Saved data entries
:::

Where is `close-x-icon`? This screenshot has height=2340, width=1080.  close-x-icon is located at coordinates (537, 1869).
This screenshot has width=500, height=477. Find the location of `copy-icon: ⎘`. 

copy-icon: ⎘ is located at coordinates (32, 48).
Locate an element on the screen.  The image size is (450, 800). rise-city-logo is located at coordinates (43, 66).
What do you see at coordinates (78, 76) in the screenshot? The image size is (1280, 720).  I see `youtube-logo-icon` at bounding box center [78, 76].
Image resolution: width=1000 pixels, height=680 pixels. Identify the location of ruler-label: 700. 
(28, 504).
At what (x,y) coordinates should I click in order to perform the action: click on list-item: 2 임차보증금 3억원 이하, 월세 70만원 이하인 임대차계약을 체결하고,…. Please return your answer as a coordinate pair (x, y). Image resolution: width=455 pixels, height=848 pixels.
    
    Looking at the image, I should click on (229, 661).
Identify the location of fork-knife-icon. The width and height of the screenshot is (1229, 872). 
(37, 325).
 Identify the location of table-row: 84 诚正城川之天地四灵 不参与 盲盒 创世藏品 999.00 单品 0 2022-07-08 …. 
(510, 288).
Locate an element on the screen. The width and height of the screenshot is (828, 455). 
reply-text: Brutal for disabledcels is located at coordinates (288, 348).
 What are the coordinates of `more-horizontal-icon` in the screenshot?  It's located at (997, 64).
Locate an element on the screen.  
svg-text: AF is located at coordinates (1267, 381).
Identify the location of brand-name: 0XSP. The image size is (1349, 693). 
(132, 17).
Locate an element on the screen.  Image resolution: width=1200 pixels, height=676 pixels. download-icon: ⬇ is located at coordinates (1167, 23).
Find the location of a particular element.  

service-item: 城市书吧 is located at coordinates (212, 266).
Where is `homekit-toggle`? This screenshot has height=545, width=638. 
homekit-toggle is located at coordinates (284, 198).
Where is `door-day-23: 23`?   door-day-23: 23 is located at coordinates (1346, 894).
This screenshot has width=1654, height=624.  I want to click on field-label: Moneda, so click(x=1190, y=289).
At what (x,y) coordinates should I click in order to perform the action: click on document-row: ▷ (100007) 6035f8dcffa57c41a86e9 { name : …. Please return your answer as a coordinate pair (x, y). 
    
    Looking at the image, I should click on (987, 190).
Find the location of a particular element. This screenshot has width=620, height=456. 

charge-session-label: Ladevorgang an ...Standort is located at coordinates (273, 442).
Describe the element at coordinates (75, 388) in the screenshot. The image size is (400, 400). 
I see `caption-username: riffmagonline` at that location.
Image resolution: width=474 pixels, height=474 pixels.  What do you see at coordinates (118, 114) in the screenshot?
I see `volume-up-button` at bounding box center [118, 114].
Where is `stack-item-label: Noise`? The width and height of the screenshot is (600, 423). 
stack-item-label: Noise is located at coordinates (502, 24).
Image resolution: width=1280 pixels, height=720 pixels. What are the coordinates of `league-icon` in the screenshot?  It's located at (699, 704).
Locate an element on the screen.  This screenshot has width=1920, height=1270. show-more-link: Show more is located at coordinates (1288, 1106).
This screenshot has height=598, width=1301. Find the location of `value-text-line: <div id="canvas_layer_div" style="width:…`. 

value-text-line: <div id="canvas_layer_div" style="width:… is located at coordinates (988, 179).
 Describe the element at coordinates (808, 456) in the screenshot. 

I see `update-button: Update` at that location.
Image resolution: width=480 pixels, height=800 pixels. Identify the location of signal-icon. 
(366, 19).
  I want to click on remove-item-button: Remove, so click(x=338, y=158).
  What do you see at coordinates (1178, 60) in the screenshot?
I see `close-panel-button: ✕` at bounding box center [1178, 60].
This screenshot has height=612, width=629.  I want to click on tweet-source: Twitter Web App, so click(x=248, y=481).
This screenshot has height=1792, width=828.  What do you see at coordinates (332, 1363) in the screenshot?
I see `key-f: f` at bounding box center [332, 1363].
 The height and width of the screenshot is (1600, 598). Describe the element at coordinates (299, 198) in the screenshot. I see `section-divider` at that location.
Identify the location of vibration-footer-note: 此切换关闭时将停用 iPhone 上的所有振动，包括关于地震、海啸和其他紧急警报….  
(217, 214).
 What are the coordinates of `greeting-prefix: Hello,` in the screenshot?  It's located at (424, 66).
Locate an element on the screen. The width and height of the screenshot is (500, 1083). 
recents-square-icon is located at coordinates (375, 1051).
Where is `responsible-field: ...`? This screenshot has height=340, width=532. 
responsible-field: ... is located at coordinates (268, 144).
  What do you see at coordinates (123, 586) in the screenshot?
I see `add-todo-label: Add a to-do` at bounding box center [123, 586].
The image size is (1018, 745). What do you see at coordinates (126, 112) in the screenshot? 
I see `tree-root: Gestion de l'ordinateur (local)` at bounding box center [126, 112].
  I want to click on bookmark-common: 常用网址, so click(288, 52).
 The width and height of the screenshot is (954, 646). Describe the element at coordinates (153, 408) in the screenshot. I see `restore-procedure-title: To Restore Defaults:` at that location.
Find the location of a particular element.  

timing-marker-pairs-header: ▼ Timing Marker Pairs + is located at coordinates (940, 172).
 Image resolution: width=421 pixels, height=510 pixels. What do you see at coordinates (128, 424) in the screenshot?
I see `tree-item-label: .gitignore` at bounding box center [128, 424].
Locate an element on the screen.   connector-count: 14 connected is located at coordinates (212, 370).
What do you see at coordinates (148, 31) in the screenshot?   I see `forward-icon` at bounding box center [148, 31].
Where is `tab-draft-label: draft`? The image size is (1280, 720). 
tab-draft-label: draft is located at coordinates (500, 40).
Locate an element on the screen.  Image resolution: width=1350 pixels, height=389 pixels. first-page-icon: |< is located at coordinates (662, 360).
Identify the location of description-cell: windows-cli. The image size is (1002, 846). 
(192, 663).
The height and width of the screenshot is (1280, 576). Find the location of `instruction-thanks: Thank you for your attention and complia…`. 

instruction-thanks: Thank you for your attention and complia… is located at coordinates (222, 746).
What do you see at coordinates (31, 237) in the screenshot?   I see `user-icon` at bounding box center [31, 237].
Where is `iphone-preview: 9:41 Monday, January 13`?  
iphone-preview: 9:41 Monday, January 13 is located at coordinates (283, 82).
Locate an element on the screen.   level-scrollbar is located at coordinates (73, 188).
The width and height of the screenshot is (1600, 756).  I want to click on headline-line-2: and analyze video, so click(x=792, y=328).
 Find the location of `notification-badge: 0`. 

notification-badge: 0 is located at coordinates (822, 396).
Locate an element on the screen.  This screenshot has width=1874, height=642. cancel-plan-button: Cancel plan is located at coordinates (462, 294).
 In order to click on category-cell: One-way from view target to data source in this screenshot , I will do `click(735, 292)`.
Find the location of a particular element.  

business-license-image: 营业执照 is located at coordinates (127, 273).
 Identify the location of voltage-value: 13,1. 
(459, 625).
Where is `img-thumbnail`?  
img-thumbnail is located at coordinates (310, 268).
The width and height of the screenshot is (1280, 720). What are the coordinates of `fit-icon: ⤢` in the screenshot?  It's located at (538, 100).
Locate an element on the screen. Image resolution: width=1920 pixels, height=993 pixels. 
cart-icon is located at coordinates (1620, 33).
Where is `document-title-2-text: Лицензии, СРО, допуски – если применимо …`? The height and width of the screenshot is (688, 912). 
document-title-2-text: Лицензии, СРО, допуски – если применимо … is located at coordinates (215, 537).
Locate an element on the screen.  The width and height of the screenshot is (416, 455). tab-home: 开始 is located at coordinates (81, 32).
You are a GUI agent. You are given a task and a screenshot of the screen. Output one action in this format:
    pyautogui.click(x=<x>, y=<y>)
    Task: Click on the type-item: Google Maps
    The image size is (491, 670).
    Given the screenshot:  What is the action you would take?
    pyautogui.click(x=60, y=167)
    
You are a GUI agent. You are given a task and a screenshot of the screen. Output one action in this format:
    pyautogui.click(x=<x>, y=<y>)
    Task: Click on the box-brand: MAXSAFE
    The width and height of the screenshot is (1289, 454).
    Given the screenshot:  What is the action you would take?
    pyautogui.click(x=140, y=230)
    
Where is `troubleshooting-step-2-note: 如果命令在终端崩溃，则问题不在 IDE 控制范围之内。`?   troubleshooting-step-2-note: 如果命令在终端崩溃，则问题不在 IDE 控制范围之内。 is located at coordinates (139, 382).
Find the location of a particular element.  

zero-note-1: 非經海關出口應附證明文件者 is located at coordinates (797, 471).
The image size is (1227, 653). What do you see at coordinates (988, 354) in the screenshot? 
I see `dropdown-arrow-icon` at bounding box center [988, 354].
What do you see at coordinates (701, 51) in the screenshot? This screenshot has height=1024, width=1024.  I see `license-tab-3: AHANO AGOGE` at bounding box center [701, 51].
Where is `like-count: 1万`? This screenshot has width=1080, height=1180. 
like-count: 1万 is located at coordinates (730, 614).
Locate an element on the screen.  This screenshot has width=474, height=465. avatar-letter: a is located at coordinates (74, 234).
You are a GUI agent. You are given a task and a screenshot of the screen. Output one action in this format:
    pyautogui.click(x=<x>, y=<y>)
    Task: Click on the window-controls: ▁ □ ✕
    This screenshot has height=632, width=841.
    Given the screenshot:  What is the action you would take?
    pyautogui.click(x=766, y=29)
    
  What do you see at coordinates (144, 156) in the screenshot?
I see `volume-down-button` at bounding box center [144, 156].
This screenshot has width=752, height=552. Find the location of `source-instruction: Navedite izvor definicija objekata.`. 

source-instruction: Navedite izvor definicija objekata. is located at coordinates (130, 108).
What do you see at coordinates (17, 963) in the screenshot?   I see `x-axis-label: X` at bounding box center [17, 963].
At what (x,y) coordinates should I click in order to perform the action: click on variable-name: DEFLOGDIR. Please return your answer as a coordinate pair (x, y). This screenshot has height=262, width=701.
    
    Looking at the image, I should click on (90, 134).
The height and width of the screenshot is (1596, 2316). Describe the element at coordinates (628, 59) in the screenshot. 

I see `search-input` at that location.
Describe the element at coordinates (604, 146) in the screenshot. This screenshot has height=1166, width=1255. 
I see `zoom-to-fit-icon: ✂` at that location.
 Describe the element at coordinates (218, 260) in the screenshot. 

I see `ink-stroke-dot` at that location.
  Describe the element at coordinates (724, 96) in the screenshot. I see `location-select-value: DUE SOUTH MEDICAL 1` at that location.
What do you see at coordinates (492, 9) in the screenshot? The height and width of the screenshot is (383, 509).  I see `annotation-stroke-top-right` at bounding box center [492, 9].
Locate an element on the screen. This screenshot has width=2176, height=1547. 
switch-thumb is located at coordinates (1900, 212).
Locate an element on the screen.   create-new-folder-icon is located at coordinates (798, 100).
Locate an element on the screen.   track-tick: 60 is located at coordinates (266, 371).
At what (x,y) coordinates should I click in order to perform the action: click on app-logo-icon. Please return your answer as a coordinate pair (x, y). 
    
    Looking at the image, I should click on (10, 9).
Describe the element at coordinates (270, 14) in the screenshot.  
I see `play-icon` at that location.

:::

What you have to do:
Copy out, word for word, the part of the records that opens with the line containing "at (424, 66)." and closes with the line containing "center [123, 586].", including both of those lines.

Solution for this task:
 What are the coordinates of `greeting-prefix: Hello,` in the screenshot?  It's located at (424, 66).
Locate an element on the screen. The width and height of the screenshot is (500, 1083). 
recents-square-icon is located at coordinates (375, 1051).
Where is `responsible-field: ...`? This screenshot has height=340, width=532. 
responsible-field: ... is located at coordinates (268, 144).
  What do you see at coordinates (123, 586) in the screenshot?
I see `add-todo-label: Add a to-do` at bounding box center [123, 586].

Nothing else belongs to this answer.